## Extracted data
####

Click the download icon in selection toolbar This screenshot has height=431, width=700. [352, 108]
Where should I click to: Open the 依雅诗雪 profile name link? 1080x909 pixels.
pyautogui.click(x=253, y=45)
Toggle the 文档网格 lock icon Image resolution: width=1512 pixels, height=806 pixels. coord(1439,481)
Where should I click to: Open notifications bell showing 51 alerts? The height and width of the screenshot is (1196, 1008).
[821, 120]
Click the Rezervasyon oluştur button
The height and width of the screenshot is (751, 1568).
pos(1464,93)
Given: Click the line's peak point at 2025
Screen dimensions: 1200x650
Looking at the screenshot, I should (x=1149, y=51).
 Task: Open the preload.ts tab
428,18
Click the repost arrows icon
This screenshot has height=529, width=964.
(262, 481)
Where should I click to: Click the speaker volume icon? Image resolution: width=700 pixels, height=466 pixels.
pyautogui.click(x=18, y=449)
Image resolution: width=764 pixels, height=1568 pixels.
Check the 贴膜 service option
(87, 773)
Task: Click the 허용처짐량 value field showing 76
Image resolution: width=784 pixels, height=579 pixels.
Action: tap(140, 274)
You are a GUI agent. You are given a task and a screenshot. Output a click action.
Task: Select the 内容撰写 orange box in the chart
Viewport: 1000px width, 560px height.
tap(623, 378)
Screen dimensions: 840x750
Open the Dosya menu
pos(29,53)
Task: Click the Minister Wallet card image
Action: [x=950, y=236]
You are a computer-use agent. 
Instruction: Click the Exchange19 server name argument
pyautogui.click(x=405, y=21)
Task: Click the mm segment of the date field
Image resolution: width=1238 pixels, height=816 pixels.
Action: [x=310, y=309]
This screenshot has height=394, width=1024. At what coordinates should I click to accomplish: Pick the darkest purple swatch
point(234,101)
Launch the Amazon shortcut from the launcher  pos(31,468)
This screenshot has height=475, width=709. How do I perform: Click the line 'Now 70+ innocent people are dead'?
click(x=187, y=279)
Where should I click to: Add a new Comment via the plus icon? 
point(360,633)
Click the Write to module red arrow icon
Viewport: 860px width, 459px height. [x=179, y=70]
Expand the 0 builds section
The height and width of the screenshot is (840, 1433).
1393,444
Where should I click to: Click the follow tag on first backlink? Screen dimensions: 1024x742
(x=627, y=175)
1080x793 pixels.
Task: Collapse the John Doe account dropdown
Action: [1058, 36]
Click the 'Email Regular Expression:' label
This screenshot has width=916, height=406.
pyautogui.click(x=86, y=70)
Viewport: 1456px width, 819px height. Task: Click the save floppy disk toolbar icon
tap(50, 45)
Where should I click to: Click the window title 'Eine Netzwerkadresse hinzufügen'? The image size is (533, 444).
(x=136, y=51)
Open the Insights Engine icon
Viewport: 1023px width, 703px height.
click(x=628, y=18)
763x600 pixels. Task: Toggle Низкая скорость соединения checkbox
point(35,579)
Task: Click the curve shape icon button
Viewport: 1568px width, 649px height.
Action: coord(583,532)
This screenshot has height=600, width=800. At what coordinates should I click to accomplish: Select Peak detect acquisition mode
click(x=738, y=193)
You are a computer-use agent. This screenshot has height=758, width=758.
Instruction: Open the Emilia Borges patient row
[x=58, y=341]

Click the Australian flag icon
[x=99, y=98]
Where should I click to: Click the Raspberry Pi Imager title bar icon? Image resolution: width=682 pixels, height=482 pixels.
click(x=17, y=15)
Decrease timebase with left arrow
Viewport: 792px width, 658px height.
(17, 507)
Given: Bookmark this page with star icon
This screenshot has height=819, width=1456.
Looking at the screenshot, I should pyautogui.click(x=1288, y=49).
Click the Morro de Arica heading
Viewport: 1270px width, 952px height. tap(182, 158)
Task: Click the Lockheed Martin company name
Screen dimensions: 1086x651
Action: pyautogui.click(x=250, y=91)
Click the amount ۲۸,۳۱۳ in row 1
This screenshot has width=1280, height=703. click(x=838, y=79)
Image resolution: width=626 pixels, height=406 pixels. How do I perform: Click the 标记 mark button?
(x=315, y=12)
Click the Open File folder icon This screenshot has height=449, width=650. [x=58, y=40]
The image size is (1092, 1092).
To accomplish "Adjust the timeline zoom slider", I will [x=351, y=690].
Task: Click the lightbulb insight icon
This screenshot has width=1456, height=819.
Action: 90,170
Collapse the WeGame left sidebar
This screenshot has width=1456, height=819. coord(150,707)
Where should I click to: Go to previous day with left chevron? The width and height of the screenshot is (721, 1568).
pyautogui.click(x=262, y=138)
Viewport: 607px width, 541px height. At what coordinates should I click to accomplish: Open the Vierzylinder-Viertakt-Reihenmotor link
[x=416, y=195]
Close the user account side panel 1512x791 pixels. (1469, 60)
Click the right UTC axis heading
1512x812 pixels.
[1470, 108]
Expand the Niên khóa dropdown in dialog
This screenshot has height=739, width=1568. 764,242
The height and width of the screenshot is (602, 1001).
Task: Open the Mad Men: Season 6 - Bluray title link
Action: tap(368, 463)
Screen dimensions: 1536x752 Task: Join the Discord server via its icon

####

## Brief
Reproduce, word for word, the part of the entries that opens with the line containing "Where should I click to: Click the follow" and closes with the line containing "pyautogui.click(x=86, y=70)", with both of those lines included.

## Output for this task
Where should I click to: Click the follow tag on first backlink? Screen dimensions: 1024x742
(x=627, y=175)
1080x793 pixels.
Task: Collapse the John Doe account dropdown
Action: [1058, 36]
Click the 'Email Regular Expression:' label
This screenshot has width=916, height=406.
pyautogui.click(x=86, y=70)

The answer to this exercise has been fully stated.